*TASK OBJECTIVE*
The required result is each line of the entries below containing the string "agent".
[[ INPUT DATA, beginning ]]
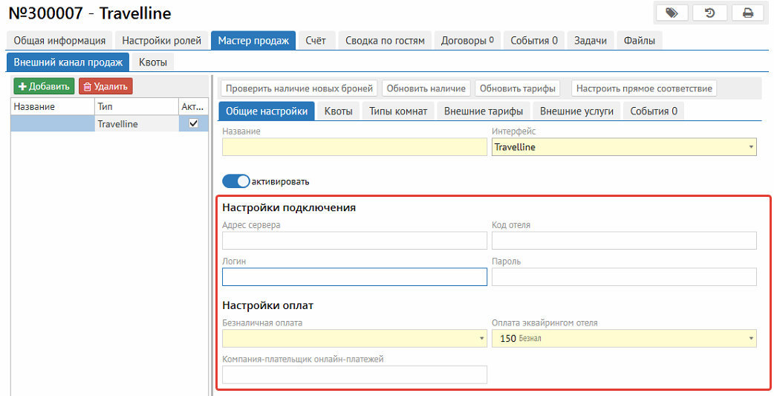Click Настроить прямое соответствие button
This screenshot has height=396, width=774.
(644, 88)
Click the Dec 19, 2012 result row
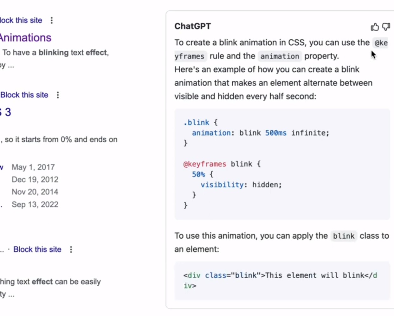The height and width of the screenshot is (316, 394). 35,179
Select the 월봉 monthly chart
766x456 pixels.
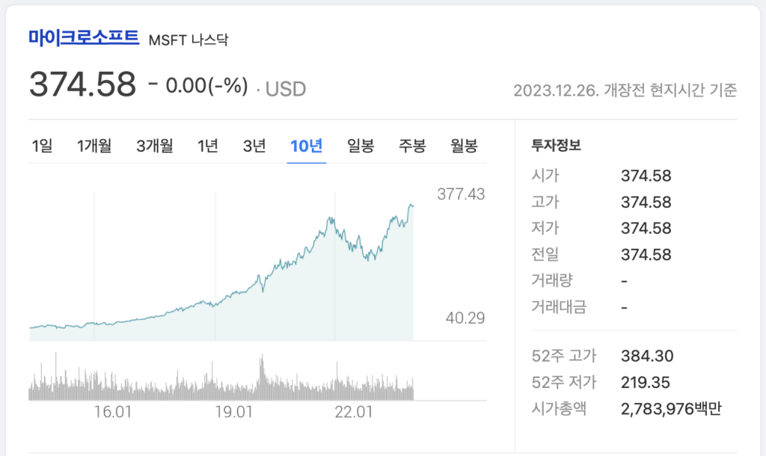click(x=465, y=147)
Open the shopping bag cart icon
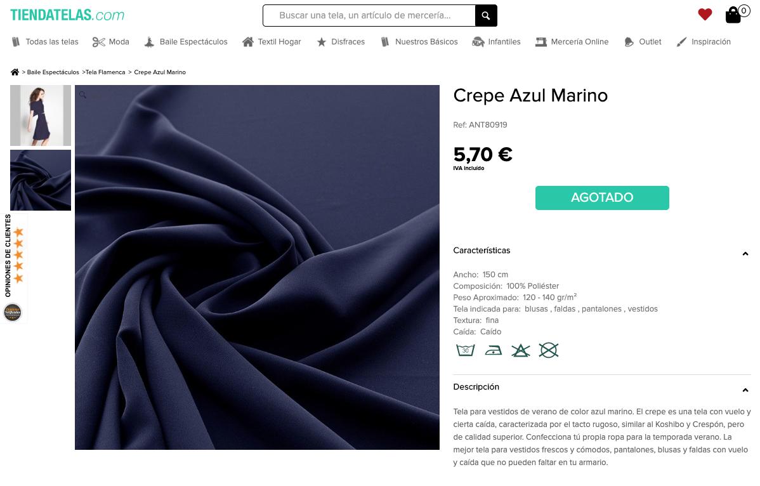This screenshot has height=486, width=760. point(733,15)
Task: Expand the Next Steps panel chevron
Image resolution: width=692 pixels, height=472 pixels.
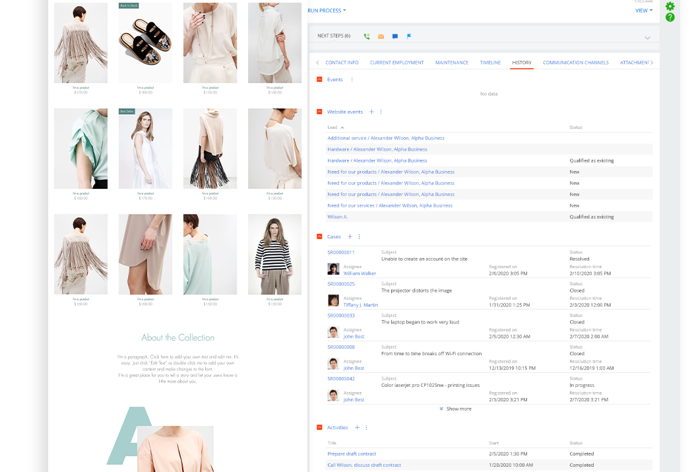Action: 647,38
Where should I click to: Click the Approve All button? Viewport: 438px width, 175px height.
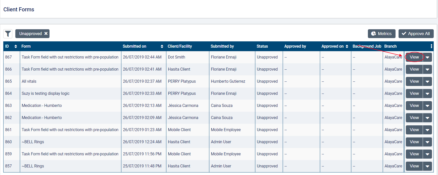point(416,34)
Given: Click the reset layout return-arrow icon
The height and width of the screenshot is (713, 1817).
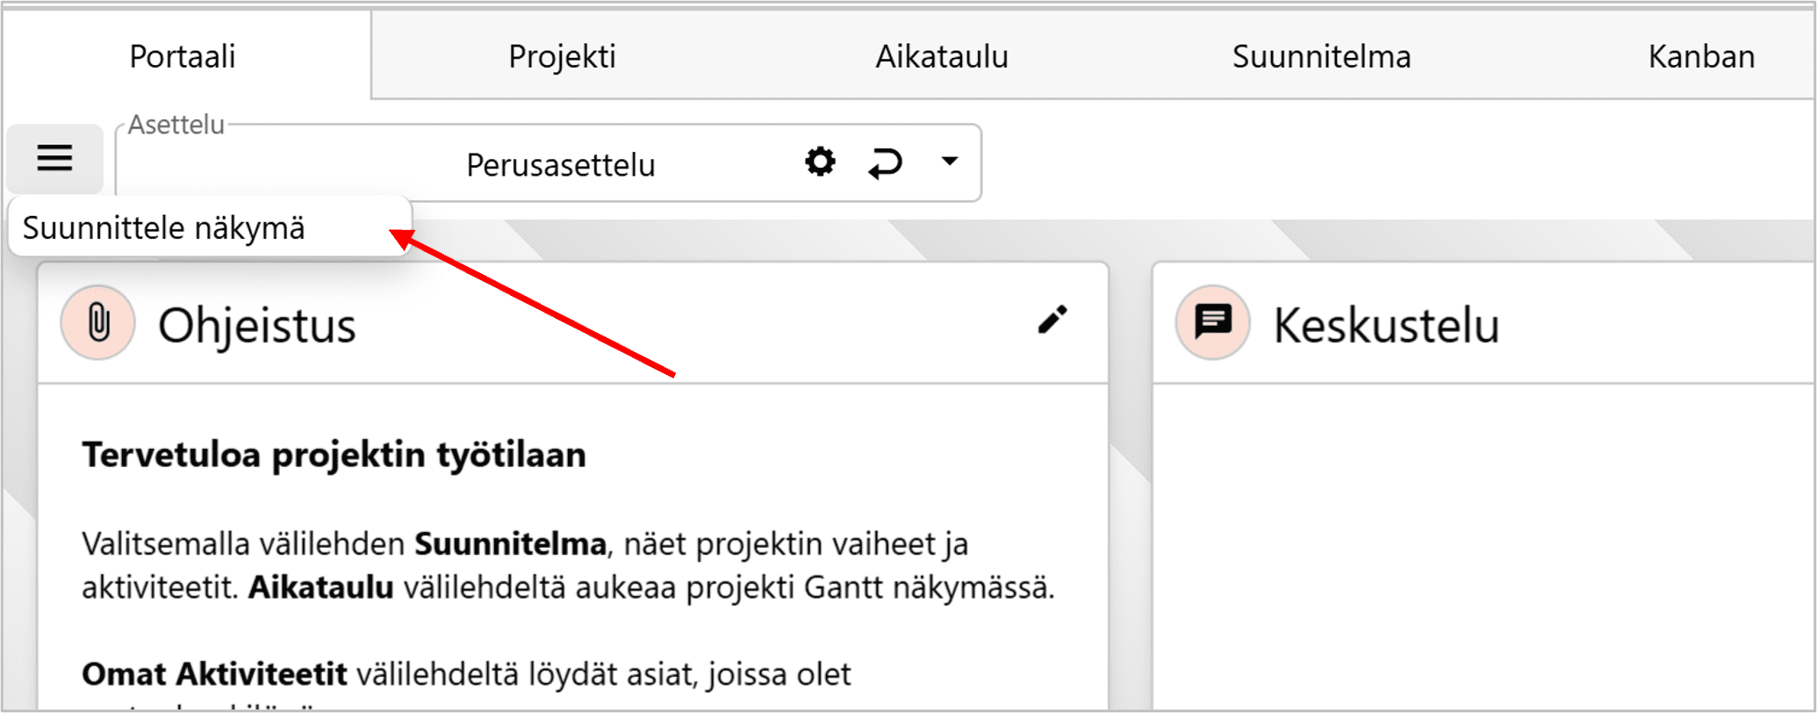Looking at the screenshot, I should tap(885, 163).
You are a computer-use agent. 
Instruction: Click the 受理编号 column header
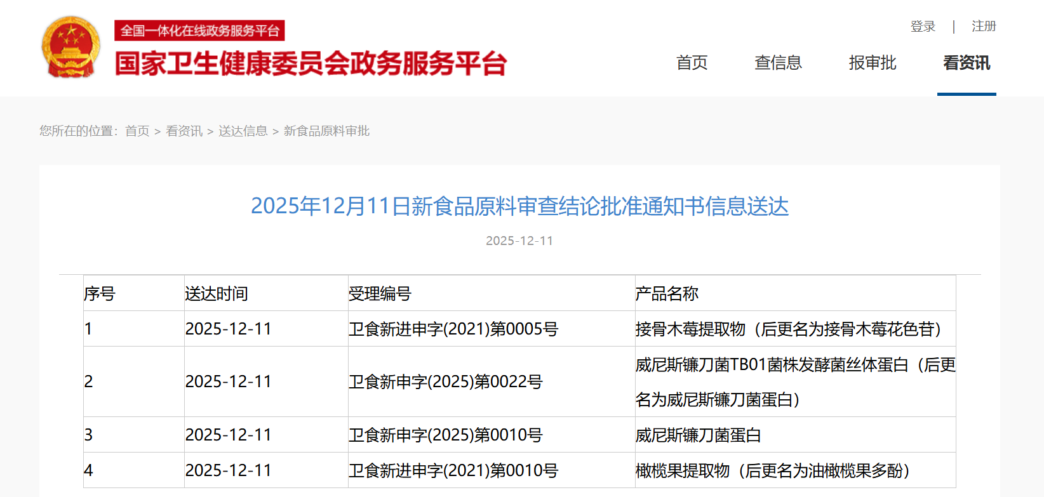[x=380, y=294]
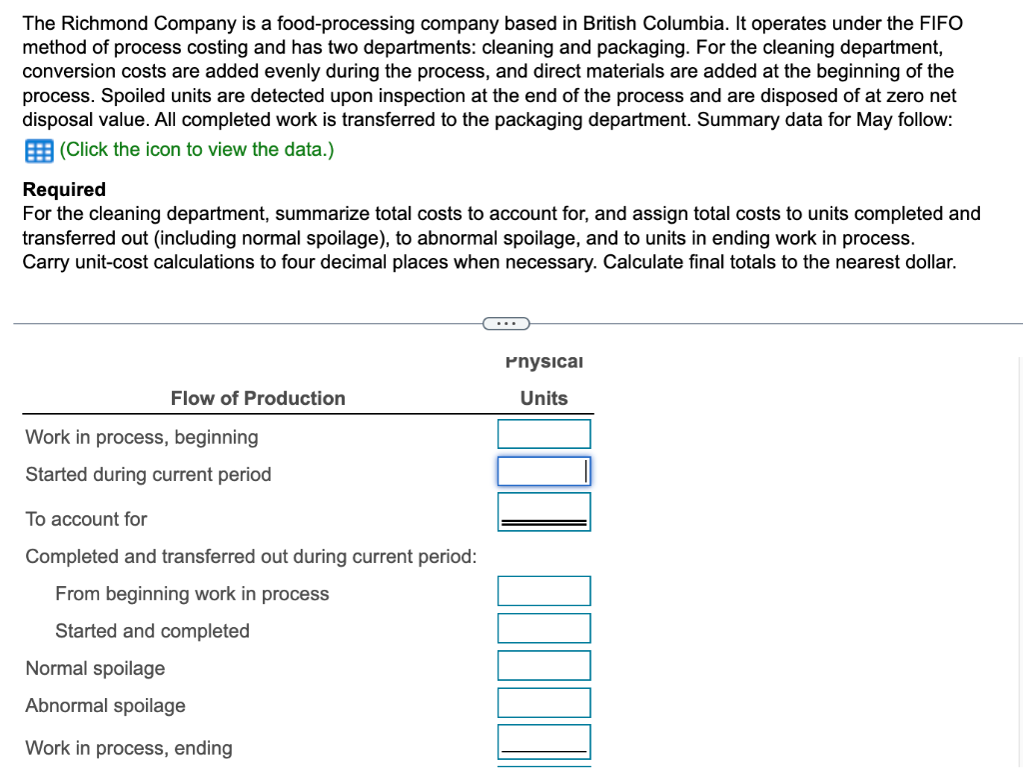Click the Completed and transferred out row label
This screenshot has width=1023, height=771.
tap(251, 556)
[[ INPUT DATA, end ]]
[[ INPUT DATA, beginning ]]
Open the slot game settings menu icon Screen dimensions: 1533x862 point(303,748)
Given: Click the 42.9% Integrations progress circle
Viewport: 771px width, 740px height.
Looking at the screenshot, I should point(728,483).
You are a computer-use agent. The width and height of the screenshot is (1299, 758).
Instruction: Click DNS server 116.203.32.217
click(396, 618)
[[ INPUT DATA, end ]]
[[ INPUT DATA, beginning ]]
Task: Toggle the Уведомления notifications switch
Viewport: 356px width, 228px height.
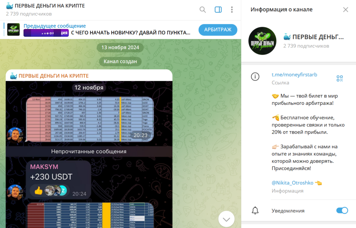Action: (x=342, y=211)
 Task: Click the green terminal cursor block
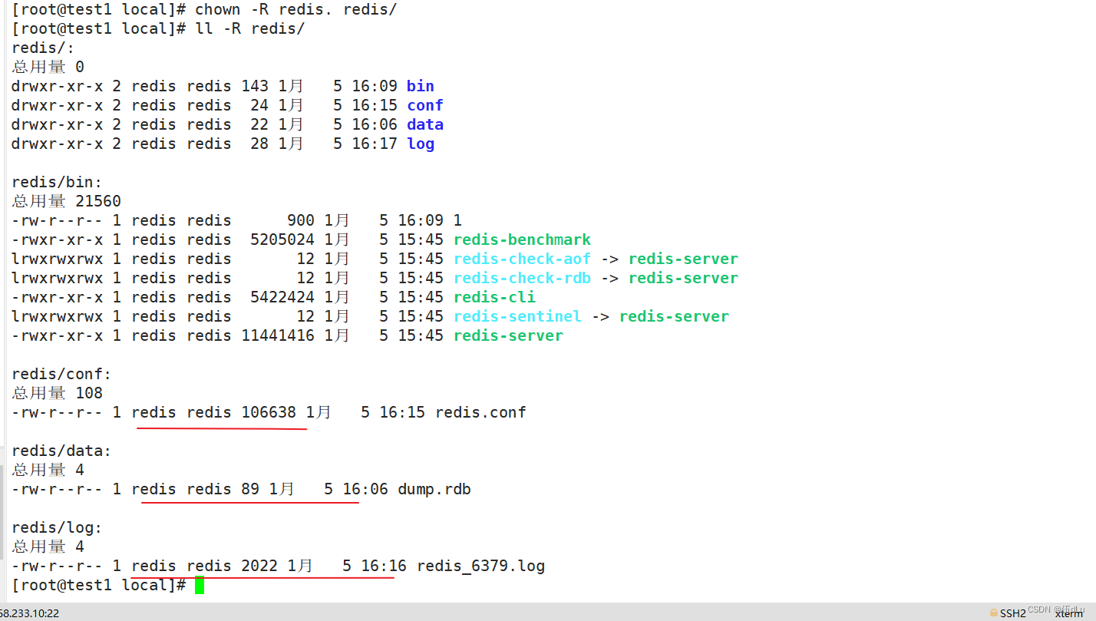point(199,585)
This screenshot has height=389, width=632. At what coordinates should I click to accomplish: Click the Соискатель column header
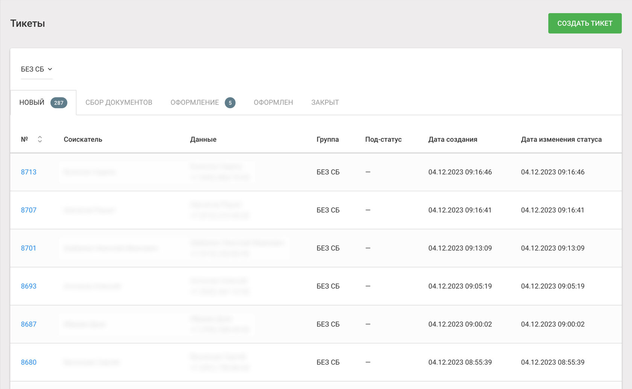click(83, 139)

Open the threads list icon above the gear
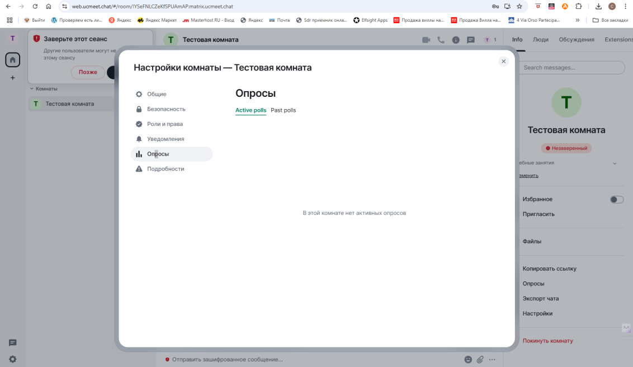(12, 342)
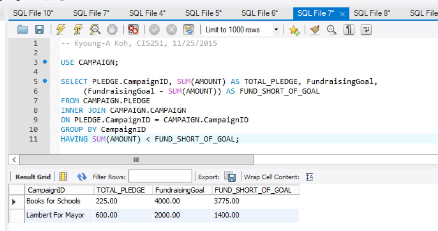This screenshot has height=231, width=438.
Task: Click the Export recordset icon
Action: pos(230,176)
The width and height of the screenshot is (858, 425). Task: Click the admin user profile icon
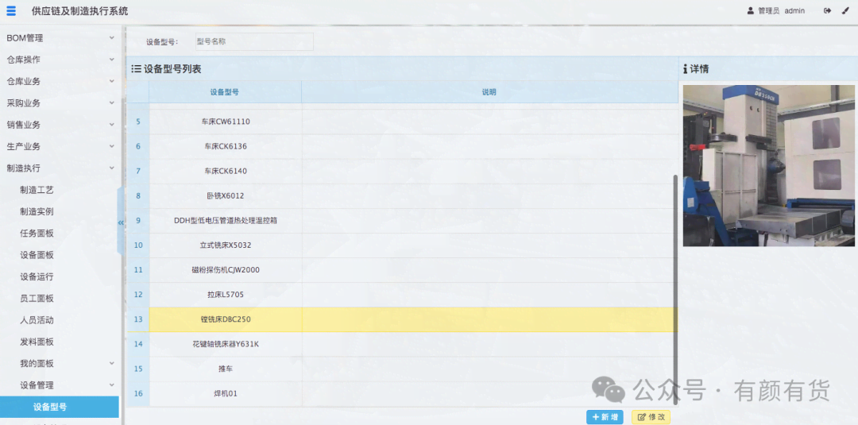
[[ INPUT DATA, end ]]
*TASK RESPONSE*
You are a computer-use agent. 
You are a computer-use agent. The width and height of the screenshot is (1299, 758).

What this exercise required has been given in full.